Some families appear to have a genetic tendency for breast cancer. Two variant genes have been found that appear to account for this: BRCA1 and BRCA2. The genes p53 and BARD1 also appear to be important. Researchers have identified some other defective genes that may cause breast cancer, including BRCA3 and Noey2 (which is a disease inherited only from the father's side of the family).

These facts suggest that breast cancer symptoms are caused by the growth of genetically damaged cells. Such genetic damage is known to gradually accumulate in the cells of the body over time. Women carrying mutated BRCA1 and/or BRCA2 genes have a "head start" in this process.

Hormonal influences are important because they encourage cell growth. High levels of hormones during a woman's reproductive years, especially when they are not interrupted by the hormonal changes of pregnancy, appear to increase the chances that genetically damaged cells will grow and cause cancer.

Early Menstruation and Late Menopause

Women who started menstrual periods early (before age 12) or went through menopause late (after age 55) are at higher risk of developping breast cancer symptoms. Also, women who have never had children or who had them only after the age of 30 have an increased risk.

Oral Contraceptives (birth control pills)

Birth control pills may slightly increase the risk for breast cancer, depending on age, length of use, and other factors. No one knows how long the effects of the pill last after stopping it.

Hormone Replacement Therapy

Use of HRT has been shown to increase the risk of breast cancer symptoms.

Physical Characteristics

Obesity is controversial as a risk factor. Some studies report obesity as a risk of breast cancer, possibly associated with higher levels of estrogen production in obese women.

Alcohol Consumption

Excessive alcohol use (more than 1-2 drinks a day) has been associated with an increased risk of breast cancer.


Some studies have pointed to exposure to estrogen-like chemicals that are found in pesticides and other industrial products as a possible increased risk of breast cancer symptoms.


Women who took diethylstilbestrol (DES) to prevent miscarriage may have an increased risk of breast cancer.


People exposed to radiation, particularly during childhood, may face an increased risk for breast cancer in adulthood.

Especially at risk are those that received chest irradiation for prior cancers.

Breast cancer symptoms

  • Breast lump or breast mass noted upon breast exam -- usually painless, firm to hard and usually with irregular borders
  • Lump or mass in the armpit
  • A change in the size or shape of the breast
  • Abnormal nipple discharge
  • Usually bloody or clear-to-yellow or green fluid
  • May look like pus (purulent)
  • Change in the color or feel of the skin of the breast, nipple, or areola
  • Dimpled, puckered, or scaly
  • Retraction, "orange peel" appearance
  • Redness
  • Accentuated veins on breast surface
  • Change in appearance or sensation of the nipple
  • Pulled in (retraction), enlargement, or itching
  • Breast pain, enlargement, or discomfort on one side only
  • Any breast lump, pain, tenderness, or other change in a man
  • Symptoms of advanced disease are bone pain, weight loss, swelling of one arm, and skin ulceration

Prevention of Breast cancer symptoms

Many risk factors cannot be controlled.
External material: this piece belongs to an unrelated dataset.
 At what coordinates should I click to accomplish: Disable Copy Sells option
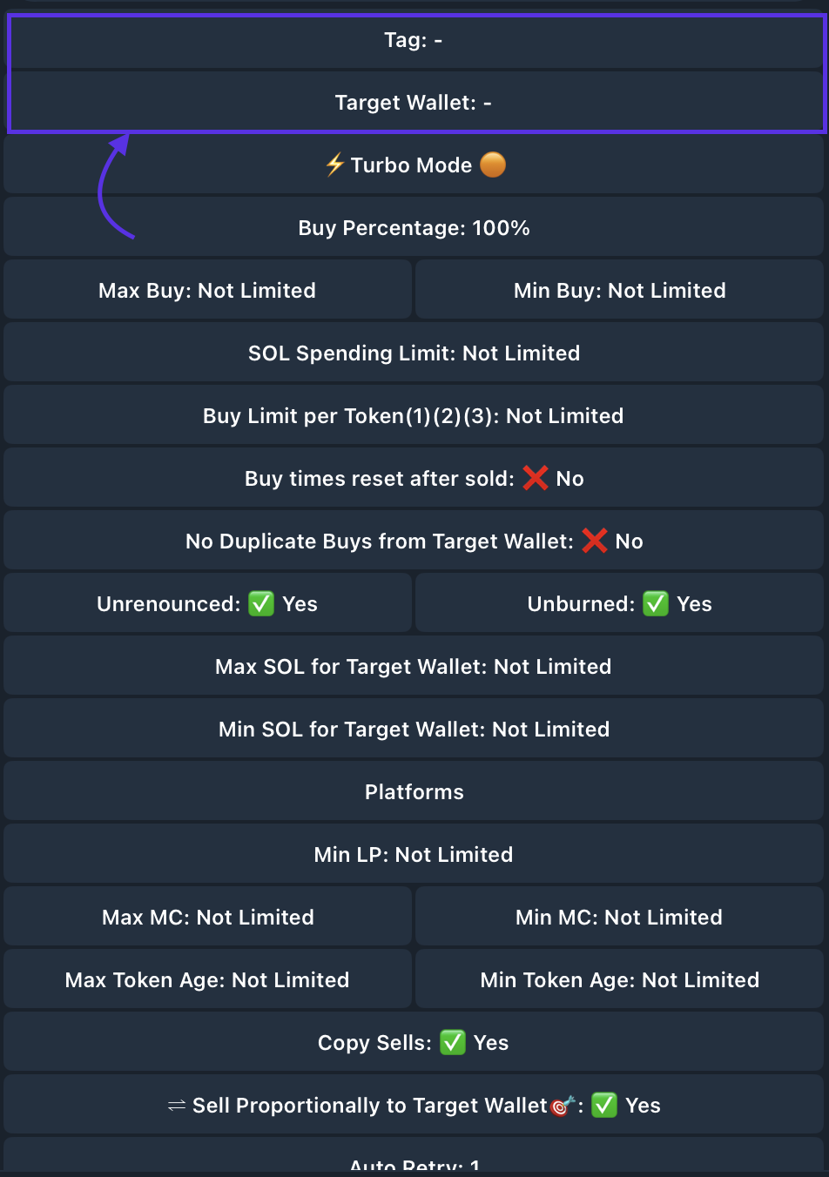tap(414, 1043)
Some experts in the field of diet and cancer agree that changes in diet and lifestyle may reduce the incidence of cancer generally.

Efforts have focused on early detection since breast cancer is more easily treated and often curable if it is found early.

Breast self-examination (BSE), clinical breast examination (CBE) by a medical professional, and screening mammography are the three tools of early detection.

Most recommend breast self-examinations (BSE) once a month -- the week following your menstrual period if you are age 20 or older.

Regular clinical breast examinations (CBE) by a health professional are recommended for women between ages 20 and 39, at least every 3 years. After age 40, women should have a CBE by a health professional every year.

The daily intake of health supplements should also be considered. The intake of pure fish oil has been proven to be beneficial for the body's immune function. Research has linked intake of fish oil to a lowered risk of breast cancer and prostate cancer.